┌────────
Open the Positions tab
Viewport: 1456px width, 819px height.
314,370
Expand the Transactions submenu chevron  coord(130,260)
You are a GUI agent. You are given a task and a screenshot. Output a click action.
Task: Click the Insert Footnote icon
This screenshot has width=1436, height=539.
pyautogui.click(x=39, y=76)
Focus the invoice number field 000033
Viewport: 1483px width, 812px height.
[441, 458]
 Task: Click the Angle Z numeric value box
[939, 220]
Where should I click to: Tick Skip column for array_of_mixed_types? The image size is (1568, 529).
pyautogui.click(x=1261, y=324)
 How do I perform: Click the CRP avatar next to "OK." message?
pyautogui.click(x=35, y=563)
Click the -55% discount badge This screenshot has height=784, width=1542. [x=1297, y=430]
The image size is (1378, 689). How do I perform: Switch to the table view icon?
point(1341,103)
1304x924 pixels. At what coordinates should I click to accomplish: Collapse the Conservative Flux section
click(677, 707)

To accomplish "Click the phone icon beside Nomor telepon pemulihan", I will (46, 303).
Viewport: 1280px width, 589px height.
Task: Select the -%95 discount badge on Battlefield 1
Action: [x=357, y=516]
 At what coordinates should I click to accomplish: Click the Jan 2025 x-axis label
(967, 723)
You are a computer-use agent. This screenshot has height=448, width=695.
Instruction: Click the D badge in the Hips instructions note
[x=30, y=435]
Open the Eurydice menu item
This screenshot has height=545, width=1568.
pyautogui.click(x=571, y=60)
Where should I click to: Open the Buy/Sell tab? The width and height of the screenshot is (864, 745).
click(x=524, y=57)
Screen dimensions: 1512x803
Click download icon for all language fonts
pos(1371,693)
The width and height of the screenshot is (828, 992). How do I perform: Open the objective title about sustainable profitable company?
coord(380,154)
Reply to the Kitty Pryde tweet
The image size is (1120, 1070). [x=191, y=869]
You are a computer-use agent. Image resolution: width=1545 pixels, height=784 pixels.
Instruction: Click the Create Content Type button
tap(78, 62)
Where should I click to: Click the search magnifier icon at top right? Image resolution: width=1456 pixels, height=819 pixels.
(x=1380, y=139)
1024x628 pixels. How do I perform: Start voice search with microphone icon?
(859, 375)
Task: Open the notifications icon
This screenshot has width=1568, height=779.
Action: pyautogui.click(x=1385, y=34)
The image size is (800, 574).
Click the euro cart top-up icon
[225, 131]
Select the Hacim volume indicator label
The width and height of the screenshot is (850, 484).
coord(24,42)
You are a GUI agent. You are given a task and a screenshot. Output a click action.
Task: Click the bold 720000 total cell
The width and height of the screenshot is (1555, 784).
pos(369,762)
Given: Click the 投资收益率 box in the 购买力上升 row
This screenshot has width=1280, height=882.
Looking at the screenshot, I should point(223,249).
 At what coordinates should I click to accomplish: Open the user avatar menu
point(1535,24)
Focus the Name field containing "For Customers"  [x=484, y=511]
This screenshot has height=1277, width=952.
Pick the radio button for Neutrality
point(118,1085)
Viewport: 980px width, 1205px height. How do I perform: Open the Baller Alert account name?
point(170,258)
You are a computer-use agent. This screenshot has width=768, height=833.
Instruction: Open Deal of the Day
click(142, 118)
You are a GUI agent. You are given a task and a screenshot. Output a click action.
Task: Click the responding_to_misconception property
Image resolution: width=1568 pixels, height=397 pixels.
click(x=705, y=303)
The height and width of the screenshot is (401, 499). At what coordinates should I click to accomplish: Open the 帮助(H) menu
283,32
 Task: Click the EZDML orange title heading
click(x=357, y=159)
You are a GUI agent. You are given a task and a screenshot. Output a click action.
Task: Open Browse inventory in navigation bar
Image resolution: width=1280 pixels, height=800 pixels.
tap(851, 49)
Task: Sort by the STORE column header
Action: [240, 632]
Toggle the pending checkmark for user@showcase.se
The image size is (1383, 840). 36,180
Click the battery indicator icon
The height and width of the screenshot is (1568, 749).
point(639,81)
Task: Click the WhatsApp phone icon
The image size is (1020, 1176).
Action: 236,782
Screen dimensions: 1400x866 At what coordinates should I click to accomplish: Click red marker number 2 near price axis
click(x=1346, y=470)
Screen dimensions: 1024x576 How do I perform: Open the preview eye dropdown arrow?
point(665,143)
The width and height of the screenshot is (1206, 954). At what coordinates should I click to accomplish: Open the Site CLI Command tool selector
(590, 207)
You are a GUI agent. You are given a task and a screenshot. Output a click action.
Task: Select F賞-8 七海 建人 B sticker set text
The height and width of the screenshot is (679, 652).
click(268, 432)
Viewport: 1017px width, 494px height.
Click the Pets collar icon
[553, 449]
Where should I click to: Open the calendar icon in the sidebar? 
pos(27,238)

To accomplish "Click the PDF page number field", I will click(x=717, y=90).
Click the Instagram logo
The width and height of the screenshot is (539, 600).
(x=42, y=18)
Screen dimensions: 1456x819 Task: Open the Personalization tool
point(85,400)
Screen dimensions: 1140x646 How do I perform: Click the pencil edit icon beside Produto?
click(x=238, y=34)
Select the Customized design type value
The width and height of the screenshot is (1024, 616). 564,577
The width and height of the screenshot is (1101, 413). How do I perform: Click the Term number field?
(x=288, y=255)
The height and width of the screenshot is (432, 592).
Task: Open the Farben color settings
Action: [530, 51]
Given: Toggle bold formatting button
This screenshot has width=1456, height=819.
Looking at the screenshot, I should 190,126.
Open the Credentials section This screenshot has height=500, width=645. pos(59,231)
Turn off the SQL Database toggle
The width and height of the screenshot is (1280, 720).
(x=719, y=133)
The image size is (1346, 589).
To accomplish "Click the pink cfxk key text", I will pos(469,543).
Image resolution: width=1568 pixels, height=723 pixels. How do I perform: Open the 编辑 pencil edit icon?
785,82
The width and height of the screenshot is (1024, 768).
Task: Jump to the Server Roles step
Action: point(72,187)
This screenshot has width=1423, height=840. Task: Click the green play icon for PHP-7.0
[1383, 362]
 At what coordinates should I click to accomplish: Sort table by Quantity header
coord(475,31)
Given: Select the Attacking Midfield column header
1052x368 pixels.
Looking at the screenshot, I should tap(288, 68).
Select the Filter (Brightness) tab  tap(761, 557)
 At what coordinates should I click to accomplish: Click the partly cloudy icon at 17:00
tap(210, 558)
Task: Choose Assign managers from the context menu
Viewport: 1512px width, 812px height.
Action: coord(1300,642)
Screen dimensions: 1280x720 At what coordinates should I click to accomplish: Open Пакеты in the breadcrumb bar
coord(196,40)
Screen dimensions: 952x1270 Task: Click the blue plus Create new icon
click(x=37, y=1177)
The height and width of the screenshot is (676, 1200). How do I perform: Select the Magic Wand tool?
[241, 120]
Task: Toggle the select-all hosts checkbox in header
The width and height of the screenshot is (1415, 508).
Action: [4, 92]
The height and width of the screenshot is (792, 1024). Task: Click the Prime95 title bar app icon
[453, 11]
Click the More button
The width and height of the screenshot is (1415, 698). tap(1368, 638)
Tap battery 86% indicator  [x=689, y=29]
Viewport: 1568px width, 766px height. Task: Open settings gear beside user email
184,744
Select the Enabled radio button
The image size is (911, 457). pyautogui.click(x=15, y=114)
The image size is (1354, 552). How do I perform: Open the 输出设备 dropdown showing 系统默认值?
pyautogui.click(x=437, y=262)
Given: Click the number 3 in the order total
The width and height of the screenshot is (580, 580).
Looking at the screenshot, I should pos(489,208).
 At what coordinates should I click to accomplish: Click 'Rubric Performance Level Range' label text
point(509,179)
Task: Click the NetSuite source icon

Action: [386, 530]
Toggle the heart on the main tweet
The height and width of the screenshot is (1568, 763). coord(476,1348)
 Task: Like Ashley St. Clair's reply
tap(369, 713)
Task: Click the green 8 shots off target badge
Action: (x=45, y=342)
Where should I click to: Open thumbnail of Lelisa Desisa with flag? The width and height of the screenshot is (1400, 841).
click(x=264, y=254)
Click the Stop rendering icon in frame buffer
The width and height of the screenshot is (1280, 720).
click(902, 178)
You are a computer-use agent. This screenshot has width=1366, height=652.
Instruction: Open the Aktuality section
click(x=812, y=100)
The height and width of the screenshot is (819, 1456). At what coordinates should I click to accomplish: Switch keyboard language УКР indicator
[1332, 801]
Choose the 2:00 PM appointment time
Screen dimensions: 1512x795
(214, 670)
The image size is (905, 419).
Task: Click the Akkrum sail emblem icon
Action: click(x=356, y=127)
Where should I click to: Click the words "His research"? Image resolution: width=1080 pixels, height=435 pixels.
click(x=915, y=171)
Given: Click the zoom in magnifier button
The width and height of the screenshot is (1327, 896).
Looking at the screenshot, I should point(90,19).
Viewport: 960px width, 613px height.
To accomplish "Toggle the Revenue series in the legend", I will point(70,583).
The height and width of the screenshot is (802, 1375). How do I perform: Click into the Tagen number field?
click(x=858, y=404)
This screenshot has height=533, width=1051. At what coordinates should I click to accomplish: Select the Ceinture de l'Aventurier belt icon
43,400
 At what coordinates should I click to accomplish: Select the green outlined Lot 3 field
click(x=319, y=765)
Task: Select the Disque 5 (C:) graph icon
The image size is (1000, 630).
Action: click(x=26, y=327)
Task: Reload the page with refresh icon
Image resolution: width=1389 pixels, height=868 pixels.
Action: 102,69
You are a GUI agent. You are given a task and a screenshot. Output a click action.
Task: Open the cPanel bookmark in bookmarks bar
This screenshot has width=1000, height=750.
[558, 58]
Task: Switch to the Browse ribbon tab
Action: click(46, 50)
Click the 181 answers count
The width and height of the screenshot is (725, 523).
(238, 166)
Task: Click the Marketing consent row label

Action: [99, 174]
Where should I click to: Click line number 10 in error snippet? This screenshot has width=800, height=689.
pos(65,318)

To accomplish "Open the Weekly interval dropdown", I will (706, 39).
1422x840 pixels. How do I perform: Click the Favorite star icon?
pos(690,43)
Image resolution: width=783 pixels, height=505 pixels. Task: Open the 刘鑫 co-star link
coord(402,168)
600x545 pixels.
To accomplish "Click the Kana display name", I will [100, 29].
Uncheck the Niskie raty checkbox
└────────
» **Task**
Change "Positions" to "Holdings" in the items, starting with the very first line and going on through the line with "pyautogui.click(x=39, y=76)". Write out only those lines, with nothing else altered.

» **Task result**
Open the Holdings tab
Viewport: 1456px width, 819px height.
314,370
Expand the Transactions submenu chevron  coord(130,260)
You are a GUI agent. You are given a task and a screenshot. Output a click action.
Task: Click the Insert Footnote icon
This screenshot has width=1436, height=539.
pyautogui.click(x=39, y=76)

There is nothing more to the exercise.